[Start Exercise material]
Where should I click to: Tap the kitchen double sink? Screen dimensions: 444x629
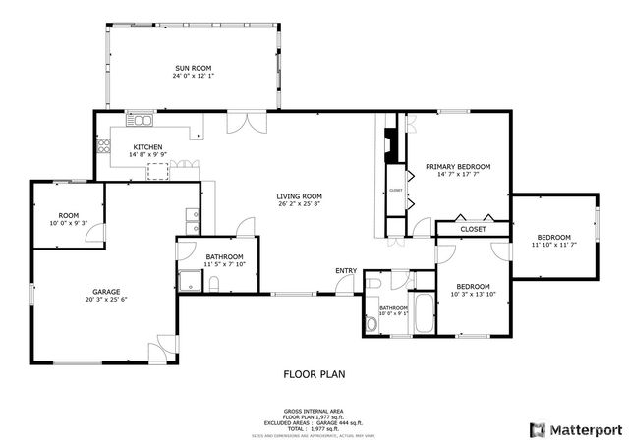point(144,121)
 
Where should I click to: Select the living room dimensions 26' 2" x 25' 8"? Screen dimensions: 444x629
point(299,204)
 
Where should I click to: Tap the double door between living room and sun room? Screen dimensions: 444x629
point(239,124)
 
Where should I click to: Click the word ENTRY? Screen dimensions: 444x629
point(346,271)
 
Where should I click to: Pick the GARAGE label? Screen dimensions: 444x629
point(106,292)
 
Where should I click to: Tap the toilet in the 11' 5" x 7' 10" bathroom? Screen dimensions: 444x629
point(214,285)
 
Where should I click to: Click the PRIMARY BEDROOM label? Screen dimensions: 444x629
point(458,167)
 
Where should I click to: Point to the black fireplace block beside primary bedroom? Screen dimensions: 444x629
point(392,147)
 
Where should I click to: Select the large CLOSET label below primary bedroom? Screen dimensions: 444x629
point(473,229)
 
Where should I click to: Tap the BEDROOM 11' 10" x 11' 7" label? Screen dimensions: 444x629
point(553,238)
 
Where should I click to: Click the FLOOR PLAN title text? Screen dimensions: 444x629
point(314,374)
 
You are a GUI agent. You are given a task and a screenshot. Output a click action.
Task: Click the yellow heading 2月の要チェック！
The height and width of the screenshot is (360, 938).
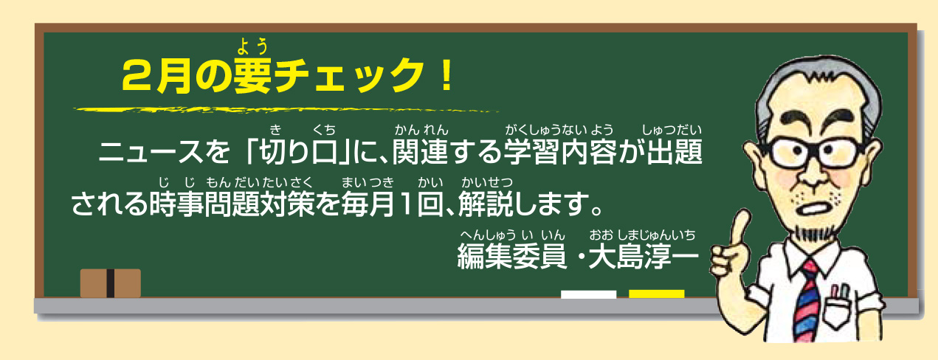pos(287,75)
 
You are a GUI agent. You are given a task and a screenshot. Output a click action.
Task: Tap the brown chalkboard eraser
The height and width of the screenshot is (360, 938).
pos(111,283)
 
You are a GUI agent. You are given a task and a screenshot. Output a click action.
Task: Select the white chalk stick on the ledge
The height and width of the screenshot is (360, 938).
pos(588,294)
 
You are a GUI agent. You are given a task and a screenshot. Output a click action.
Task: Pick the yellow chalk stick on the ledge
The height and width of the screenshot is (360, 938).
pos(656,294)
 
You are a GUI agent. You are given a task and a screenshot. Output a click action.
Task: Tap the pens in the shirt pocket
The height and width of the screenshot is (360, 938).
pos(840,292)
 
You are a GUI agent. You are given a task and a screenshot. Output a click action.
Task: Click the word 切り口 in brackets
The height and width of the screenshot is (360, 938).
pos(299,151)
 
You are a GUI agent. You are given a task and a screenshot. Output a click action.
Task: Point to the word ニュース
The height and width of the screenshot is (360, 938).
pos(151,151)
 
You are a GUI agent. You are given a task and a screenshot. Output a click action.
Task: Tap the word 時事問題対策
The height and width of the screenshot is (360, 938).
pos(232,204)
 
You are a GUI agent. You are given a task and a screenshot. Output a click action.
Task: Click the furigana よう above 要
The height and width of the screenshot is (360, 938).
pos(252,46)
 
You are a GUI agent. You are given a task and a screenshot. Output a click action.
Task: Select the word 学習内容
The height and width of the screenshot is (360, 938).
pos(560,151)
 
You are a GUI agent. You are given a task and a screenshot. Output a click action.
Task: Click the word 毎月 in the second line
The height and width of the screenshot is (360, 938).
pos(368,204)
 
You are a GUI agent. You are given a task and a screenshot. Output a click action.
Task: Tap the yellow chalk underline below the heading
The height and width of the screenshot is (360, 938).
pos(286,111)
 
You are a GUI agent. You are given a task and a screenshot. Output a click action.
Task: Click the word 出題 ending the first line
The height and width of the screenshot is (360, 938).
pos(675,151)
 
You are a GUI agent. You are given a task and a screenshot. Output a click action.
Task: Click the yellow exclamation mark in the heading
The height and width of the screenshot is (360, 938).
pos(446,75)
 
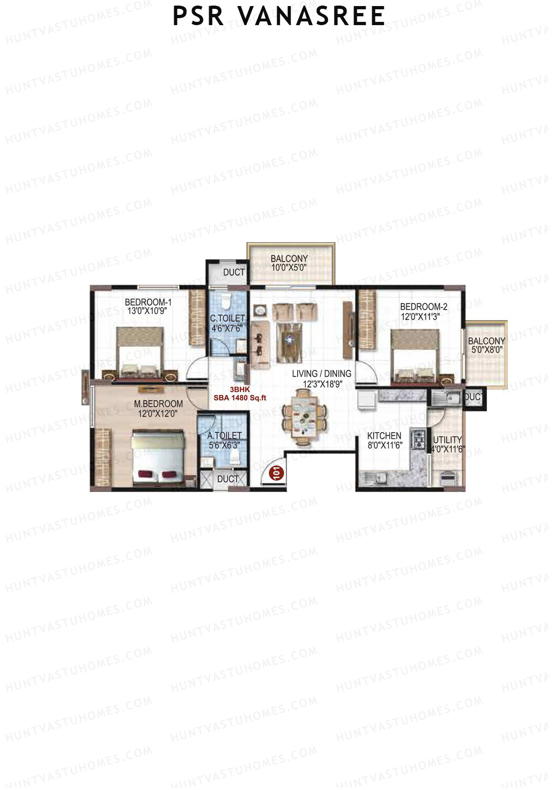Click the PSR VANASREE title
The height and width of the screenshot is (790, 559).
(279, 16)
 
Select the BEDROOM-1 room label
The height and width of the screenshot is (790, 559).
(148, 302)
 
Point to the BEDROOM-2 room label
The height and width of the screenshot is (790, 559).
(423, 307)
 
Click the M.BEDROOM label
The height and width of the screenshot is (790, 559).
(158, 404)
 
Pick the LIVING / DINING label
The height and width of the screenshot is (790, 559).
(321, 373)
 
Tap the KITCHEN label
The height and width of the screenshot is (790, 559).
(384, 436)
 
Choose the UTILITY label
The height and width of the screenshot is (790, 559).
(447, 439)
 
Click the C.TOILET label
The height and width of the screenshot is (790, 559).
(227, 318)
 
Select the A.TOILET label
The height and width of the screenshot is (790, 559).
(225, 436)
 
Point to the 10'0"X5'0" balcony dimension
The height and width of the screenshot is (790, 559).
(289, 268)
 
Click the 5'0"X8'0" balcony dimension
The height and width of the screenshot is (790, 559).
(487, 350)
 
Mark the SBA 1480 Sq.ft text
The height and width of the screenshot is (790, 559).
(240, 398)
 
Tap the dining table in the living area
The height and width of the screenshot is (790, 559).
(304, 417)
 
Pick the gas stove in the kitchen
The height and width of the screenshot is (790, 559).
(419, 440)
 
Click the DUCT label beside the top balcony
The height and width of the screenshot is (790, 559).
(234, 272)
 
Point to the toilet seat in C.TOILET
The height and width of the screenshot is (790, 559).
(225, 301)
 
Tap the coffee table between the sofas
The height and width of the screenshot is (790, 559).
(289, 341)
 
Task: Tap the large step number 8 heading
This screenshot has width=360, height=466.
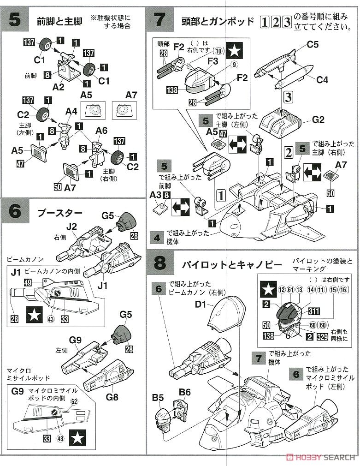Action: (x=159, y=264)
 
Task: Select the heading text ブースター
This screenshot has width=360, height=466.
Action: (x=59, y=213)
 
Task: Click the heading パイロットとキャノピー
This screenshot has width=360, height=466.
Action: (x=231, y=265)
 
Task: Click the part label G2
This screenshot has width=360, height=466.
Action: (x=318, y=120)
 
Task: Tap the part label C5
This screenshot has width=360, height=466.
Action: (x=313, y=45)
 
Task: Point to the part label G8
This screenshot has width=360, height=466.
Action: (x=112, y=396)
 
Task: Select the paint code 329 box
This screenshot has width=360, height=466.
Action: (x=322, y=337)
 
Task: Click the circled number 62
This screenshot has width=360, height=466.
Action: (x=74, y=401)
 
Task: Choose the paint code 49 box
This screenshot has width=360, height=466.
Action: (x=27, y=282)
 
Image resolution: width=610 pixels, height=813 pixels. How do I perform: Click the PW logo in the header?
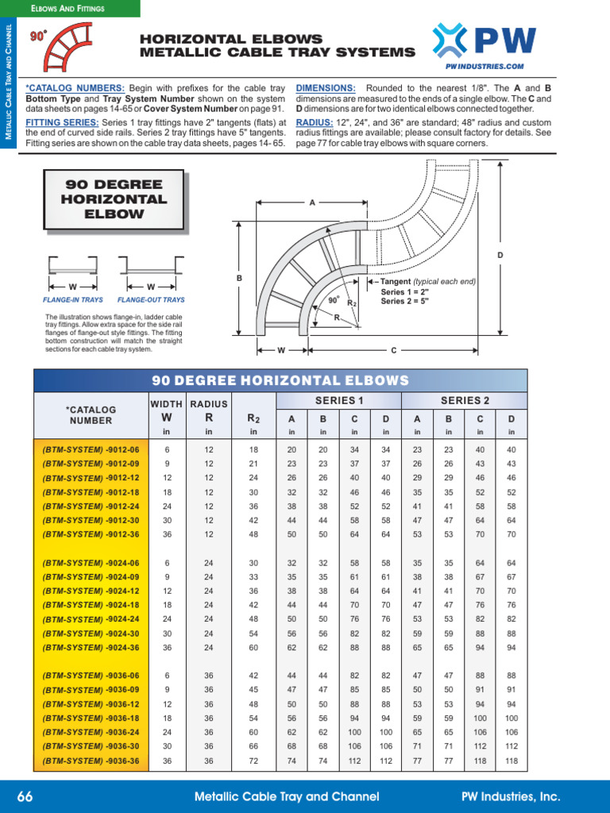[484, 40]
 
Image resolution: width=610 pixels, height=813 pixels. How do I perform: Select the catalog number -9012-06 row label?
[91, 449]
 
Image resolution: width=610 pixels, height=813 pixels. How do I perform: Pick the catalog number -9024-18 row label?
[91, 605]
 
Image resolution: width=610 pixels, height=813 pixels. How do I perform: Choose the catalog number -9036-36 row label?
[91, 761]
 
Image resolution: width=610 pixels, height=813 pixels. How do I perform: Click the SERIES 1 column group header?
[339, 401]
[End Exercise material]
### Exercise details:
Write out all of the lines above again, switching every "row label" to "row heading" and changing nothing else. Leave the pictures out of your answer.

### Result for this exercise:
Where should I click to: Tap the kitchen double sink? Screen dimensions: 444x629
point(144,121)
 
Where should I click to: Select the living room dimensions 26' 2" x 25' 8"? Screen dimensions: 444x629
point(299,204)
 
Where should I click to: Tap the double door between living room and sun room? Screen dimensions: 444x629
point(239,124)
 
Where should I click to: Click the word ENTRY? Screen dimensions: 444x629
point(346,271)
 
Where should I click to: Pick the GARAGE label? Screen dimensions: 444x629
point(106,292)
 
Where should I click to: Tap the toilet in the 11' 5" x 7' 10" bathroom? Screen dimensions: 444x629
point(214,285)
 
Where should I click to: Click the PRIMARY BEDROOM label? Screen dimensions: 444x629
point(458,167)
 
Where should I click to: Point to the black fireplace block beside primary bedroom? Screen dimensions: 444x629
point(392,147)
 
Where should I click to: Select the large CLOSET label below primary bedroom? Screen dimensions: 444x629
point(473,229)
 
Where should I click to: Tap the BEDROOM 11' 10" x 11' 7" label? Screen dimensions: 444x629
point(553,238)
 
Where should I click to: Click the FLOOR PLAN title text? Screen dimensions: 444x629
point(314,374)
 
You are a GUI agent. You are given a task and a screenshot. Output a click action.
Task: Click the yellow heading 2月の要チェック！
The height and width of the screenshot is (360, 938).
pos(287,75)
 
You are a GUI agent. You are given a task and a screenshot. Output a click action.
Task: Tap the brown chalkboard eraser
The height and width of the screenshot is (360, 938).
pos(111,283)
 
You are a GUI agent. You are given a task and a screenshot. Output a click action.
Task: Select the white chalk stick on the ledge
The height and width of the screenshot is (360, 938).
pos(588,294)
 
You are a GUI agent. You are given a task and a screenshot. Output a click action.
Task: Pick the yellow chalk stick on the ledge
The height and width of the screenshot is (360, 938).
pos(656,294)
 
You are a GUI agent. You are given a task and a screenshot. Output a click action.
Task: Tap the pens in the shirt pocket
The height and width of the screenshot is (360, 938).
pos(840,292)
 
You are a GUI agent. You are given a task and a screenshot. Output a click action.
Task: Click the word 切り口 in brackets
The height and width of the screenshot is (360, 938).
pos(299,151)
 
You are a GUI agent. You are given a task and a screenshot. Output a click action.
Task: Point to the word ニュース
The height and width of the screenshot is (360, 938).
pos(151,151)
 
You are a GUI agent. You are given a task and a screenshot. Output a click action.
Task: Tap the word 時事問題対策
The height and width of the screenshot is (360, 938).
pos(232,204)
 
You are a GUI agent. You are given a task and a screenshot. Output a click action.
Task: Click the furigana よう above 要
The height and width of the screenshot is (360, 938).
pos(252,46)
 
You are a GUI agent. You are given a task and a screenshot. Output a click action.
Task: Select the word 学習内容
The height and width of the screenshot is (360, 938).
pos(560,151)
 
You are a GUI agent. You are given a task and a screenshot. Output a click action.
Task: Click the word 毎月 in the second line
The height and width of the screenshot is (360, 938).
pos(368,204)
 
You are a GUI agent. You are given a task and a screenshot. Output a click action.
Task: Tap the yellow chalk underline below the heading
The height and width of the screenshot is (360, 938).
pos(286,111)
 
You are a GUI agent. You are given a task and a screenshot. Output a click action.
Task: Click the word 出題 ending the first line
The height and width of the screenshot is (360, 938).
pos(675,151)
 
You are a GUI agent. You are given a task and a screenshot. Output a click action.
Task: Click the yellow exclamation mark in the heading
The height and width of the screenshot is (360, 938).
pos(446,75)
 
Click the PSR VANASREE title
The height and width of the screenshot is (790, 559).
(279, 16)
 
Select the BEDROOM-1 room label
The height and width of the screenshot is (790, 559).
(148, 302)
 
Point to the BEDROOM-2 room label
The height and width of the screenshot is (790, 559).
(423, 307)
 
Click the M.BEDROOM label
The height and width of the screenshot is (790, 559).
(158, 404)
 
Pick the LIVING / DINING label
The height and width of the screenshot is (790, 559).
(321, 373)
 
Tap the KITCHEN label
The height and width of the screenshot is (790, 559).
(384, 436)
 
Choose the UTILITY label
The height and width of the screenshot is (790, 559).
(447, 439)
 
Click the C.TOILET label
The height and width of the screenshot is (790, 559).
(227, 318)
 
Select the A.TOILET label
The height and width of the screenshot is (790, 559).
(225, 436)
 
Point to the 10'0"X5'0" balcony dimension
The height and width of the screenshot is (790, 559).
(289, 268)
 
Click the 5'0"X8'0" balcony dimension
The height and width of the screenshot is (790, 559).
(487, 350)
 
Mark the SBA 1480 Sq.ft text
The height and width of the screenshot is (790, 559).
(240, 398)
 
Tap the dining table in the living area
The height and width of the screenshot is (790, 559).
(304, 417)
 
Pick the gas stove in the kitchen
The height and width of the screenshot is (790, 559).
(419, 440)
 
Click the DUCT label beside the top balcony
The height and width of the screenshot is (790, 559).
(234, 272)
 
Point to the toilet seat in C.TOILET
The height and width of the screenshot is (790, 559).
(225, 301)
 
Tap the coffee table between the sofas
The height and width of the screenshot is (790, 559).
(289, 341)
 
Task: Tap the large step number 8 heading
This screenshot has width=360, height=466.
Action: (x=159, y=264)
 
Task: Select the heading text ブースター
This screenshot has width=360, height=466.
Action: (x=59, y=213)
 
Task: Click the heading パイロットとキャノピー
This screenshot has width=360, height=466.
Action: (x=231, y=265)
 
Task: Click the part label G2
This screenshot has width=360, height=466.
Action: (x=318, y=120)
 
Task: Tap the part label C5
This screenshot has width=360, height=466.
Action: (x=313, y=45)
 
Task: Point to the part label G8
This screenshot has width=360, height=466.
Action: (x=112, y=396)
 
Task: Select the paint code 329 box
This screenshot has width=360, height=466.
Action: (x=322, y=337)
 
Task: Click the circled number 62
This screenshot has width=360, height=466.
Action: (x=74, y=401)
 
Task: Choose the paint code 49 box
This screenshot has width=360, height=466.
Action: (x=27, y=282)
 
Image resolution: width=610 pixels, height=813 pixels. How do I perform: Click the PW logo in the header?
[484, 40]
 
Image resolution: width=610 pixels, height=813 pixels. How do I perform: Select the catalog number -9012-06 row heading?
[91, 449]
 
Image resolution: width=610 pixels, height=813 pixels. How do I perform: Pick the catalog number -9024-18 row heading?
[91, 605]
 
Image resolution: width=610 pixels, height=813 pixels. How do I perform: Choose the catalog number -9036-36 row heading?
[91, 761]
 
Image resolution: width=610 pixels, height=813 pixels. How do I perform: Click the SERIES 1 column group header?
[339, 401]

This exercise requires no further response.